How does hardware isolation solve that issue? SIP's do the same thing...

SIPs don't do nothing for "We have learned that multiprocessing is the only safe path to program stability, ease of scaling across clusters and less security exploits."

Which was my whole point since the beggining.

Yeah SIPs are nice, hardly any different from other managed OSes since the 60's, with Burroughs being the first one.

Many of those actually were used in production, while Singularity never left the crib, it died on version 2.0 with nothing more than a CLI interface.

Then everyone moved into other projects, hardly any security assessement was done to the whole stack, so how can you assert SIP capabilities to withstand a black hat attack?

SIP are not new, those previous systems you mentioned are a form of them, many shared hardware address space across all processes and relied on the programming language being safe for isolation but they where built in a time when running untrusted code was not really thought about, it was more about not crashing the whole system by accident.

SIP are a form of multiprocess designed for safety and stability reducing exploits and potentially scaling across clusters.
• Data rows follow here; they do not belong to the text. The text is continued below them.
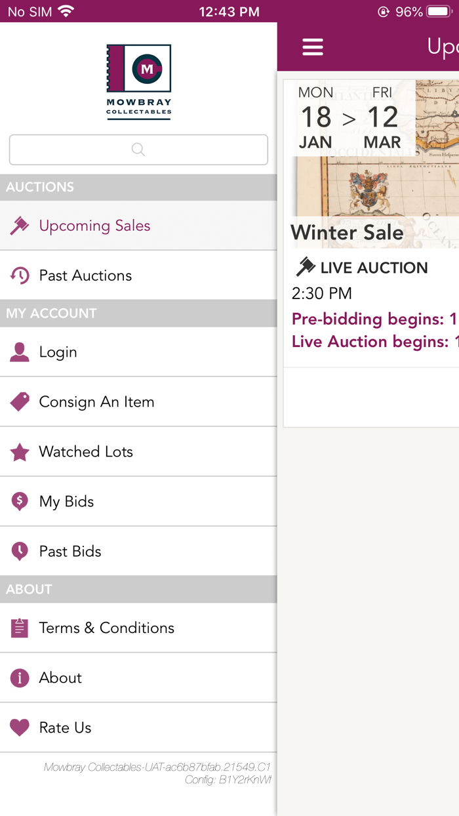Open the hamburger navigation menu
The height and width of the screenshot is (816, 459).
point(313,47)
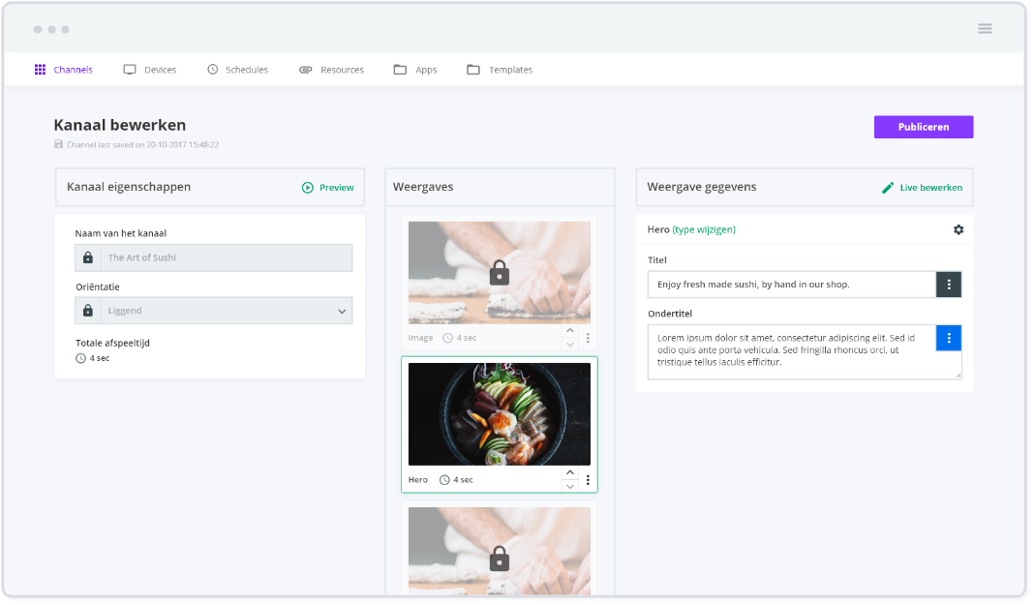Viewport: 1034px width, 605px height.
Task: Expand the Oriëntatie dropdown
Action: point(341,311)
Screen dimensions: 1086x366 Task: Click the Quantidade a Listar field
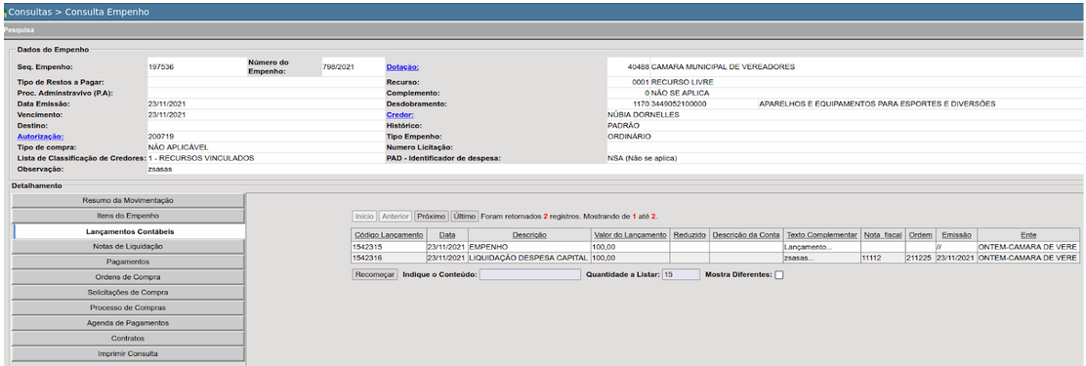pos(681,274)
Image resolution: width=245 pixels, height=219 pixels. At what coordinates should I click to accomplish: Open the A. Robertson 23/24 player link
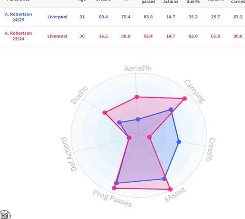tap(18, 36)
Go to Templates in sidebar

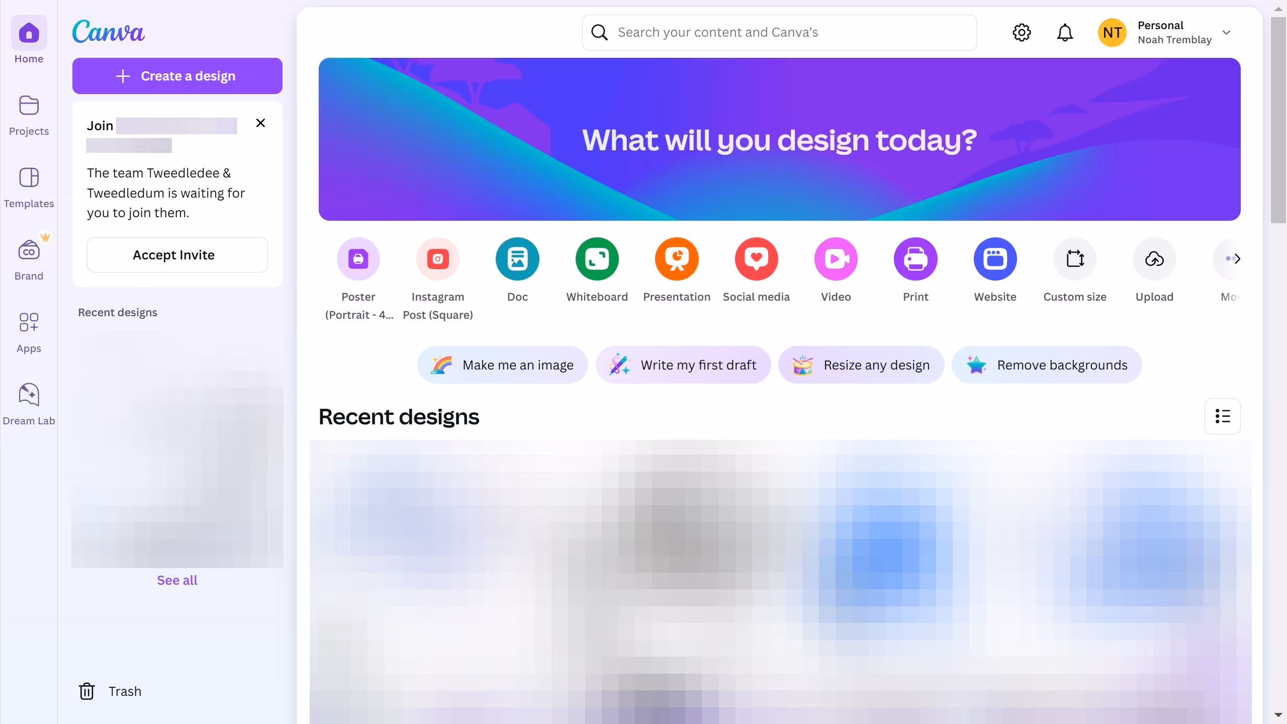(29, 188)
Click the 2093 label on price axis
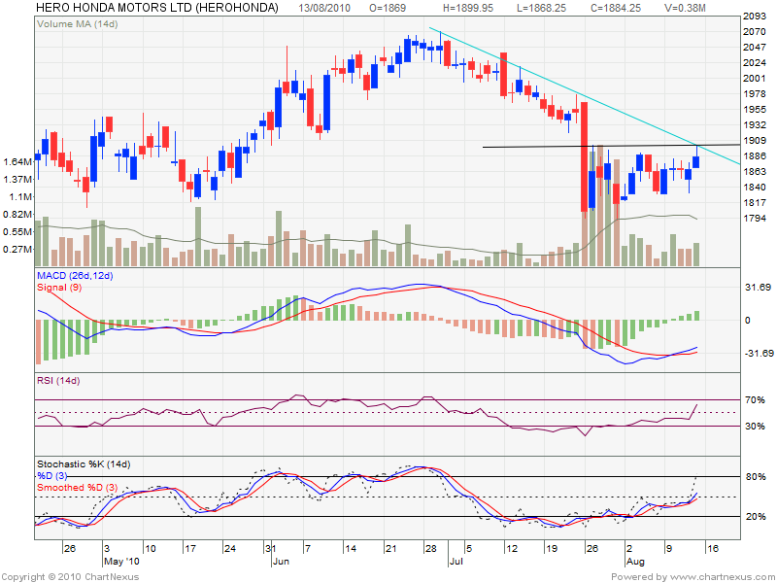Screen dimensions: 777x583 pyautogui.click(x=755, y=17)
Singularity and Midori heavily relied on message passing for IPC which would have allowed cluster scale out.

These where research projects there was plenty the security work available some of it I linked. Much of the work revolved around verifiability of the code to guarantee no cross process breakout without hardware checks.

How do you assert hardware checks can withstand a black hat attack? They obviously haven't been lately.
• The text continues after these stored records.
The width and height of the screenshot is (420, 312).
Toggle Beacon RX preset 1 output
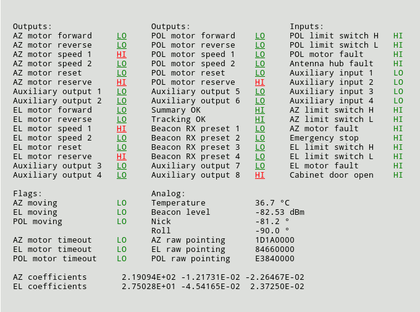[x=259, y=129]
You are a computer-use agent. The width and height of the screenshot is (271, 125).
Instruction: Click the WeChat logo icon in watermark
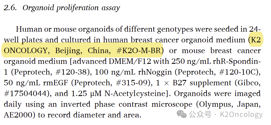(182, 114)
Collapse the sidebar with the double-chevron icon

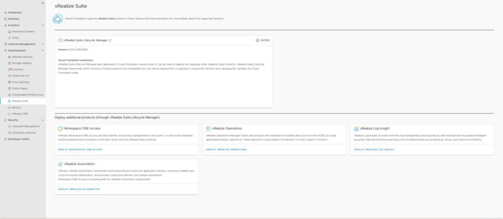[x=43, y=3]
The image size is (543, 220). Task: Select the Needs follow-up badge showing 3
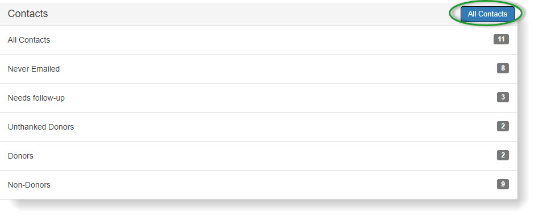[x=503, y=97]
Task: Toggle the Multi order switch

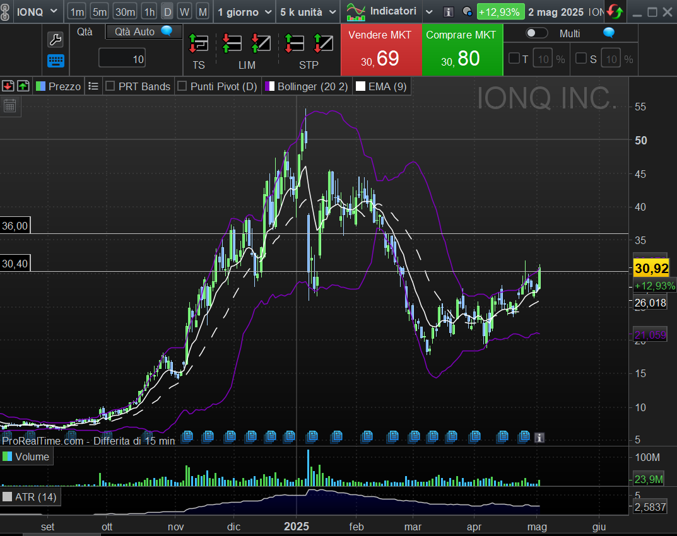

By doing what Azure Sphere project has done, paying bounties to researches to actually exploit systems in production, not just theory.
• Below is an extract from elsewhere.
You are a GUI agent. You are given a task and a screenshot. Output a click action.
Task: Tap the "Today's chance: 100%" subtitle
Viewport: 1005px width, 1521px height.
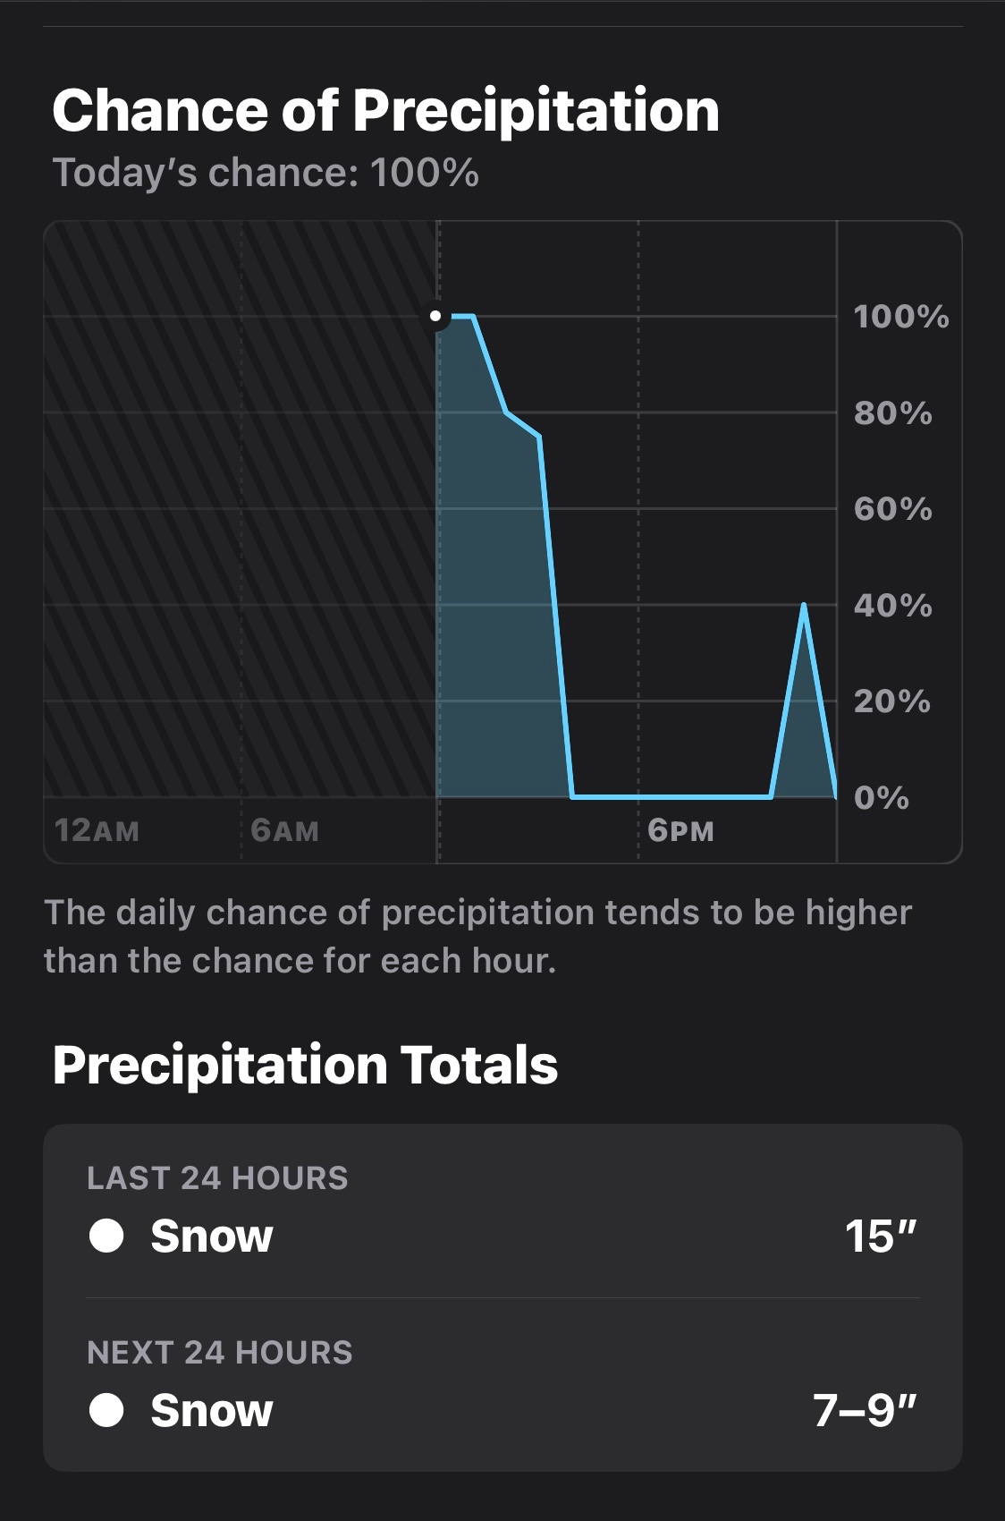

JAAS and CAS were also secure until black hats started to look into them, and since they are beyond repair, have now been thrown away, replaced by OS containers and multiprocesses.

So SIP's don't change any of that except maybe the possibility of formal verification and easier patching of discovered flaws.

You get similar guarantees to hardware checks with less overhead thats the point.

Either way you're going to want to pay bounties for bugs hardware or software. Security work is never done.

JAAS and CAS where not SIP, I am not sure why you keep trying to conflate them.

Because Singularity is hardly any different from something like SavaJe OS, in what concerns use of type safe programming language as security boundary.

It was abandoned in 2006 and SIP were never validated in production under real attacks.

Even Midori had more real use, having powered Asian Bing subnet for a while.

To worship it in 2021 is just theory without pratical results.

I have concerns about hardware as a security boundary as well, more so lately, as should you I hope and it's much more difficult to patch hardware.

Again Midori used SIP's so it was validated in production, right?

Projecting worship on to me is not productive, no need to be childish about this. All the points you bring up for software isolation exist with hardware isolation, formal verification could help both and there is a lot of work in that area.

I think software needs to become safe by default, the endless buffer overflows need to stop. If you then take the stance user land software must be written in a safe language then the need for hardware isolation might not need to exist in it's current form and thats very interesting to me, thats all.

You are ignoring the remaining 30% of security exploits that safe languages don't protect you from, including SIP.

Which are what? How does hardware isolation protect against them?